WHAT IS NEEDED — Please recast every line of the entries below as a numbered list, leaving out any blank lines.

[Target pointing data]

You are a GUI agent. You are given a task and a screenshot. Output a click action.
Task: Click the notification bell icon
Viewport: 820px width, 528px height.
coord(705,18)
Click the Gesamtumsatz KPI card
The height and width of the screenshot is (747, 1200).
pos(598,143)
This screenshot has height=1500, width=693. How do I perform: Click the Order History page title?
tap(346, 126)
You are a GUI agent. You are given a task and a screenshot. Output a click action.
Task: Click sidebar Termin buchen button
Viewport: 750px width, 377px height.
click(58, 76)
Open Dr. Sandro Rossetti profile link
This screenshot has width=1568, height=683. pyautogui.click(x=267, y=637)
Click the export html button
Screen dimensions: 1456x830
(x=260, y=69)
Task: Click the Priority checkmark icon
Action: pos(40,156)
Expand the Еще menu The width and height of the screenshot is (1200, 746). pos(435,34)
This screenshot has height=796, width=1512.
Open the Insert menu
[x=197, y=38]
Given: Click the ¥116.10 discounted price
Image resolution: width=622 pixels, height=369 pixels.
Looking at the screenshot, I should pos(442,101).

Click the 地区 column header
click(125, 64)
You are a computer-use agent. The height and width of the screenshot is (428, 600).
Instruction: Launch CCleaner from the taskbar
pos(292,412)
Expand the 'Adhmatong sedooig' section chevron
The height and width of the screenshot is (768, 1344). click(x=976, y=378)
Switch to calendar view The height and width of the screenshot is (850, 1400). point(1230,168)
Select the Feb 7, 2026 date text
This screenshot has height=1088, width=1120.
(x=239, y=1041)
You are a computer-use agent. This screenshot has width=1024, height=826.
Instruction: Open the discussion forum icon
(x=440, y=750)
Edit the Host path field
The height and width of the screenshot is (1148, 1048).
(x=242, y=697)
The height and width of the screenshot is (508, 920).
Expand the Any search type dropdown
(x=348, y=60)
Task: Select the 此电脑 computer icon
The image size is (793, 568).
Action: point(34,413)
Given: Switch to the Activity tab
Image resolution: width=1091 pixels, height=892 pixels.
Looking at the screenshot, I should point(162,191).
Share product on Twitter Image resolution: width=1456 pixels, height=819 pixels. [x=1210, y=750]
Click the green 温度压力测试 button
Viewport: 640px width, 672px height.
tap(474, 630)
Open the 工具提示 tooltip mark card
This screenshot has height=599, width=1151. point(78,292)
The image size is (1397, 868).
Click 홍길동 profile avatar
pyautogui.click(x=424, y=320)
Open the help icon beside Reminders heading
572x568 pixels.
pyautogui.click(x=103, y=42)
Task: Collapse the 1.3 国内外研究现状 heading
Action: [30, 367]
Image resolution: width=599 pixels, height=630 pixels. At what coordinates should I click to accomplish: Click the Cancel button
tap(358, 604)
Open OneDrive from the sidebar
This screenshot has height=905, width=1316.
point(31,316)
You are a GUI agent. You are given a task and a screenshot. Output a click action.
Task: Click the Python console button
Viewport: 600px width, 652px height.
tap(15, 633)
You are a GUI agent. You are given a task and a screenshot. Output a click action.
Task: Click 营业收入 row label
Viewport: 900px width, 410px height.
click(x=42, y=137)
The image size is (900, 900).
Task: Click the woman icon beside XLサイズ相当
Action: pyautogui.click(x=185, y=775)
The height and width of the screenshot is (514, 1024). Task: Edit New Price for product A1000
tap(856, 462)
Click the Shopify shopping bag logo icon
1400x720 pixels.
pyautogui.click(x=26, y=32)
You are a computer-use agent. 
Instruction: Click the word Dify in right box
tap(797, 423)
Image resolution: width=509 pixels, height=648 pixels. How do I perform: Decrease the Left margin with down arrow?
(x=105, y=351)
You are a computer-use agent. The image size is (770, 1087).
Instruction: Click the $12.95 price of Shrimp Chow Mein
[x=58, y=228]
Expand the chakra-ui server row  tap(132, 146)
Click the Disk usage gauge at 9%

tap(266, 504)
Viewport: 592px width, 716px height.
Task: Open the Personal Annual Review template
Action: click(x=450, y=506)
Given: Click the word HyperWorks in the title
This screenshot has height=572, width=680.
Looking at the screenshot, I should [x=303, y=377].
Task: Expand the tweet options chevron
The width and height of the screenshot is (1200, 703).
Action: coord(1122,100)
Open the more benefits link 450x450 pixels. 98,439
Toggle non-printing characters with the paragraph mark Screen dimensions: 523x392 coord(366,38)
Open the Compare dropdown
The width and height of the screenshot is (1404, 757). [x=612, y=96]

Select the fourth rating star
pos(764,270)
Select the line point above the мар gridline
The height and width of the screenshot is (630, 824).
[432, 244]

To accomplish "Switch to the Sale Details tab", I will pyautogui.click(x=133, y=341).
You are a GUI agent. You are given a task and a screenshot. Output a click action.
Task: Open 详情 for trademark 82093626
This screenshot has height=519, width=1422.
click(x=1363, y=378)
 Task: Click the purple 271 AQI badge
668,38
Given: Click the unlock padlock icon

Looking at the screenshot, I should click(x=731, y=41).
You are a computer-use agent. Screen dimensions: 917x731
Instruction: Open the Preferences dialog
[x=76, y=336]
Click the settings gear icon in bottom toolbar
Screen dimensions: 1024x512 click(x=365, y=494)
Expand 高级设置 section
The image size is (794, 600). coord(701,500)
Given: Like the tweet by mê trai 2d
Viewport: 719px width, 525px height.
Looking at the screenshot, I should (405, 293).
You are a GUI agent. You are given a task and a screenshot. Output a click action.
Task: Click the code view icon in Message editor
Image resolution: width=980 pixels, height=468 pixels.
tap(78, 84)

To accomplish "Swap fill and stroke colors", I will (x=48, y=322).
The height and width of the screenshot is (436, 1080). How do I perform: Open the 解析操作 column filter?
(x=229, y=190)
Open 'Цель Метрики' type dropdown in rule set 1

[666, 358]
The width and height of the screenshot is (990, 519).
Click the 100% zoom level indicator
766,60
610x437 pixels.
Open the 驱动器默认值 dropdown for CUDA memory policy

CORRECT RESPONSE —
1. You are a GUI agent. You are given a task and a screenshot. Output a click action.
2. Task: Click the notification bell icon
3. Viewport: 820px width, 528px height.
4. coord(705,18)
5. Click the Gesamtumsatz KPI card
6. The height and width of the screenshot is (747, 1200).
7. pos(598,143)
8. This screenshot has height=1500, width=693. How do I perform: Click the Order History page title?
9. tap(346, 126)
10. You are a GUI agent. You are given a task and a screenshot. Output a click action.
11. Task: Click sidebar Termin buchen button
12. Viewport: 750px width, 377px height.
13. click(58, 76)
14. Open Dr. Sandro Rossetti profile link
15. This screenshot has width=1568, height=683. pyautogui.click(x=267, y=637)
16. Click the export html button
17. Screen dimensions: 1456x830
18. (x=260, y=69)
19. Task: Click the Priority checkmark icon
20. Action: pos(40,156)
21. Expand the Еще menu The width and height of the screenshot is (1200, 746). pos(435,34)
22. This screenshot has height=796, width=1512.
23. Open the Insert menu
24. [x=197, y=38]
25. Given: Click the ¥116.10 discounted price
26. Image resolution: width=622 pixels, height=369 pixels.
27. Looking at the screenshot, I should pos(442,101).
28. Click the 地区 column header
29. click(125, 64)
30. You are a computer-use agent. The height and width of the screenshot is (428, 600).
31. Instruction: Launch CCleaner from the taskbar
32. pos(292,412)
33. Expand the 'Adhmatong sedooig' section chevron
34. The height and width of the screenshot is (768, 1344). click(x=976, y=378)
35. Switch to calendar view The height and width of the screenshot is (850, 1400). point(1230,168)
36. Select the Feb 7, 2026 date text
37. This screenshot has height=1088, width=1120.
38. (x=239, y=1041)
39. You are a computer-use agent. This screenshot has width=1024, height=826.
40. Instruction: Open the discussion forum icon
41. (x=440, y=750)
42. Edit the Host path field
43. The height and width of the screenshot is (1148, 1048).
44. (x=242, y=697)
45. The height and width of the screenshot is (508, 920).
46. Expand the Any search type dropdown
47. (x=348, y=60)
48. Task: Select the 此电脑 computer icon
49. The image size is (793, 568).
50. Action: point(34,413)
51. Given: Switch to the Activity tab
52. Image resolution: width=1091 pixels, height=892 pixels.
53. Looking at the screenshot, I should point(162,191).
54. Share product on Twitter Image resolution: width=1456 pixels, height=819 pixels. [x=1210, y=750]
55. Click the green 温度压力测试 button
56. Viewport: 640px width, 672px height.
57. tap(474, 630)
58. Open the 工具提示 tooltip mark card
59. This screenshot has height=599, width=1151. point(78,292)
60. The image size is (1397, 868).
61. Click 홍길동 profile avatar
62. pyautogui.click(x=424, y=320)
63. Open the help icon beside Reminders heading
64. 572x568 pixels.
65. pyautogui.click(x=103, y=42)
66. Task: Collapse the 1.3 国内外研究现状 heading
67. Action: [30, 367]
68. Image resolution: width=599 pixels, height=630 pixels. At what coordinates should I click to accomplish: Click the Cancel button
69. tap(358, 604)
70. Open OneDrive from the sidebar
71. This screenshot has height=905, width=1316.
72. point(31,316)
73. You are a GUI agent. You are given a task and a screenshot. Output a click action.
74. Task: Click the Python console button
75. Viewport: 600px width, 652px height.
76. tap(15, 633)
77. You are a GUI agent. You are given a task and a screenshot. Output a click action.
78. Task: Click 营业收入 row label
79. Viewport: 900px width, 410px height.
80. click(x=42, y=137)
81. The image size is (900, 900).
82. Task: Click the woman icon beside XLサイズ相当
83. Action: pyautogui.click(x=185, y=775)
84. The height and width of the screenshot is (514, 1024). Task: Edit New Price for product A1000
85. tap(856, 462)
86. Click the Shopify shopping bag logo icon
87. 1400x720 pixels.
88. pyautogui.click(x=26, y=32)
89. You are a computer-use agent. 
90. Instruction: Click the word Dify in right box
91. tap(797, 423)
92. Image resolution: width=509 pixels, height=648 pixels. How do I perform: Decrease the Left margin with down arrow?
93. (x=105, y=351)
94. You are a computer-use agent. The image size is (770, 1087).
95. Instruction: Click the $12.95 price of Shrimp Chow Mein
96. [x=58, y=228]
97. Expand the chakra-ui server row  tap(132, 146)
98. Click the Disk usage gauge at 9%
99. tap(266, 504)
100. Viewport: 592px width, 716px height.
101. Task: Open the Personal Annual Review template
102. Action: click(x=450, y=506)
103. Given: Click the word HyperWorks in the title
104. This screenshot has height=572, width=680.
105. Looking at the screenshot, I should [x=303, y=377].
106. Task: Expand the tweet options chevron
107. The width and height of the screenshot is (1200, 703).
108. Action: coord(1122,100)
109. Open the more benefits link 450x450 pixels. 98,439
110. Toggle non-printing characters with the paragraph mark Screen dimensions: 523x392 coord(366,38)
111. Open the Compare dropdown
112. The width and height of the screenshot is (1404, 757). [x=612, y=96]
113. Select the fourth rating star
114. pos(764,270)
115. Select the line point above the мар gridline
116. The height and width of the screenshot is (630, 824).
117. [432, 244]
118. To accomplish "Switch to the Sale Details tab", I will pyautogui.click(x=133, y=341).
119. You are a GUI agent. You are given a task and a screenshot. Output a click action.
120. Task: Open 详情 for trademark 82093626
121. This screenshot has height=519, width=1422.
122. click(x=1363, y=378)
123.  Task: Click the purple 271 AQI badge
124. 668,38
125. Given: Click the unlock padlock icon
126. Looking at the screenshot, I should click(x=731, y=41).
127. You are a computer-use agent. Screen dimensions: 917x731
128. Instruction: Open the Preferences dialog
129. [x=76, y=336]
130. Click the settings gear icon in bottom toolbar
131. Screen dimensions: 1024x512 click(x=365, y=494)
132. Expand 高级设置 section
133. The image size is (794, 600). coord(701,500)
134. Given: Like the tweet by mê trai 2d
135. Viewport: 719px width, 525px height.
136. Looking at the screenshot, I should (405, 293).
137. You are a GUI agent. You are given a task and a screenshot. Output a click action.
138. Task: Click the code view icon in Message editor
139. Image resolution: width=980 pixels, height=468 pixels.
140. tap(78, 84)
141. To accomplish "Swap fill and stroke colors", I will (x=48, y=322).
142. The height and width of the screenshot is (436, 1080). How do I perform: Open the 解析操作 column filter?
143. (x=229, y=190)
144. Open 'Цель Метрики' type dropdown in rule set 1
145. [666, 358]
146. The width and height of the screenshot is (990, 519).
147. Click the 100% zoom level indicator
148. 766,60
149. 610x437 pixels.
150. Open the 驱动器默认值 dropdown for CUDA memory policy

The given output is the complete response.